- Developer: Pasta Games
- Publisher: Deep Silver
- Platform: Nintendo DS
- Release: EU: November 28, 2008;
- Genre: Life simulation game
- Mode: Single-player

= Baby Life =

2008 video game

Baby Life is a simulation for the Nintendo DS by French studio Pasta Games. The gameplay of the game is somewhat similar with the Tamagotchi games but more complex.

== Development ==
The game was published by Deep Silver, the games label of digital entertainment company Koch Media, and French publisher Game Life. Game Life had previously released the title Horse Life which had demonstrated the concept. The game was a Nintendo DS exclusive that was released at the end of 2008. Koch Media owned the publishing rights for all PAL regions. The game was previewed at the Games Convention 2008 alongside Horse Life 2.

== Gameplay ==
In the game, players take control of their personal babies. from age 9 to 15 months.
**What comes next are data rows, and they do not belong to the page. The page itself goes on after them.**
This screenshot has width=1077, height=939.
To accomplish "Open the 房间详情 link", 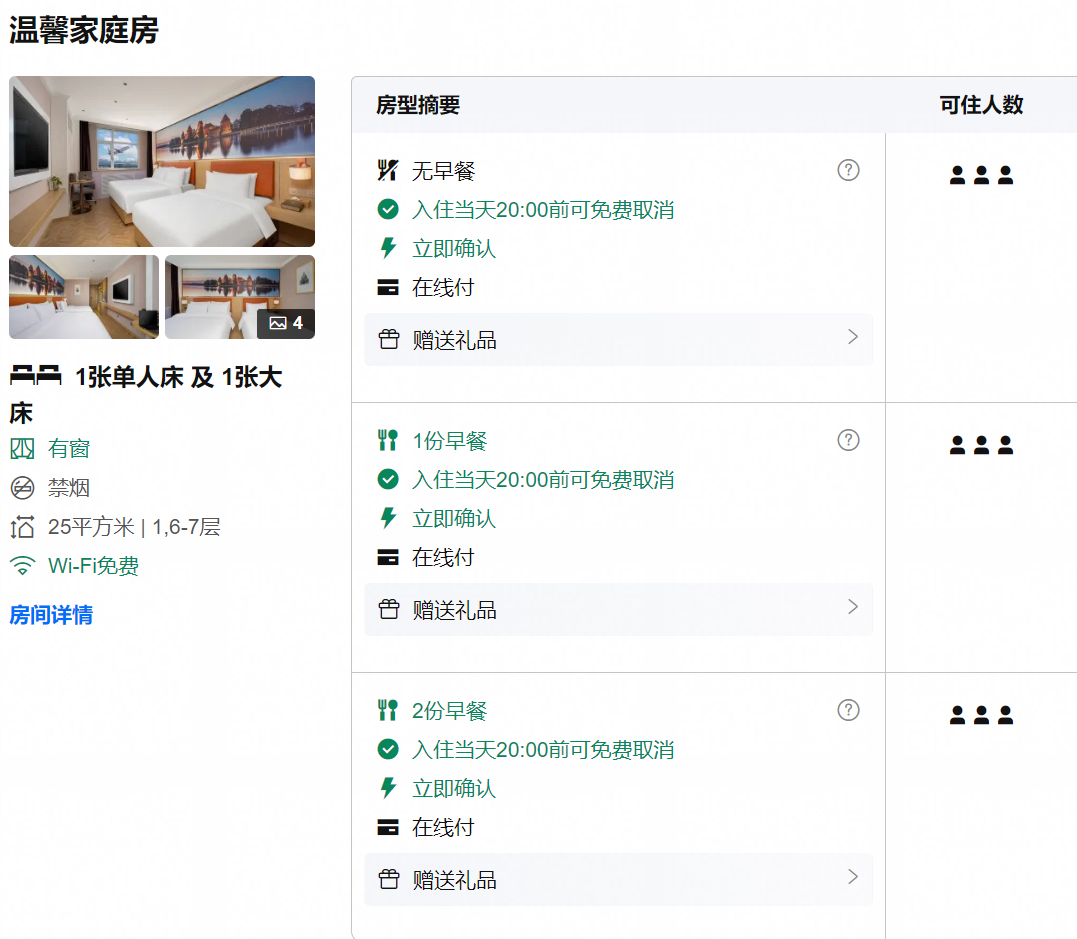I will click(x=51, y=615).
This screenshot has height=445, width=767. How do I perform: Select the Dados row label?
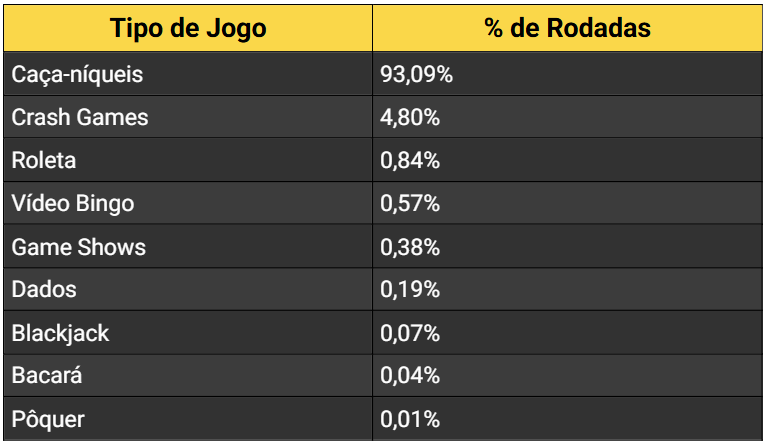pyautogui.click(x=44, y=290)
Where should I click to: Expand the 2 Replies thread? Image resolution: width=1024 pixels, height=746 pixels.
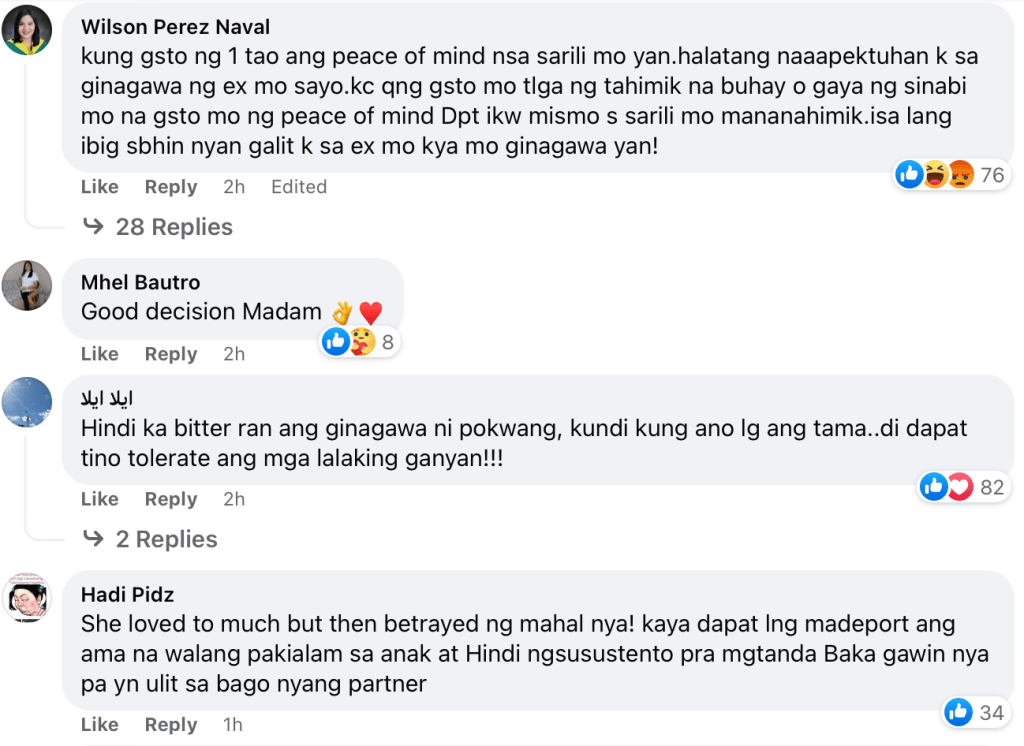[166, 539]
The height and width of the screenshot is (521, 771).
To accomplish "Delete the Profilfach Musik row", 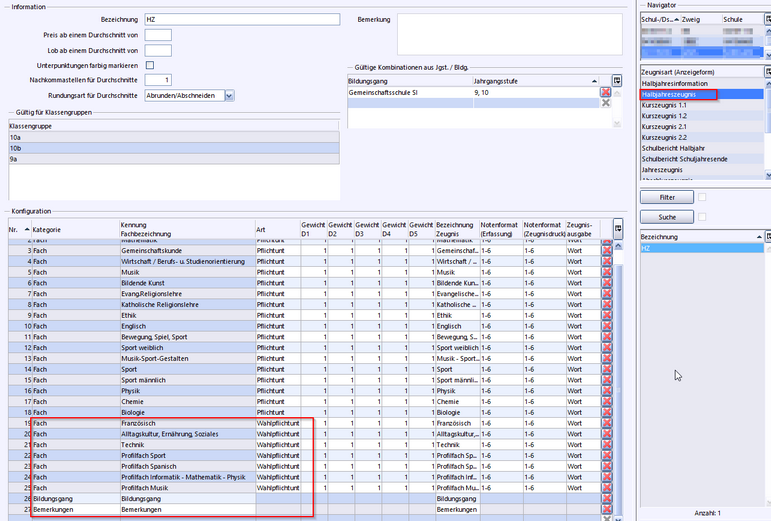I will click(x=606, y=486).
They teach the baby speech, movement, and behaviour. Over 100 clothing items can be accessed, either to use or to trade over Wi-Fi. The game utilises NDS features such as the speech system and the stylus. Emmanuel Drouin, managing director of Game Life, said that the game allows players to interact with the "most lovely hero you can have in a videogame: a baby".

== Critical reception ==
Softpedia described the gameplay as "clearly more complex and probably even more fun" than a Tamagotchi. Pocket Gamer jokingly argued that the game is an alternative to those who want a baby but who are unwilling or unable to attract a member of the opposite sex.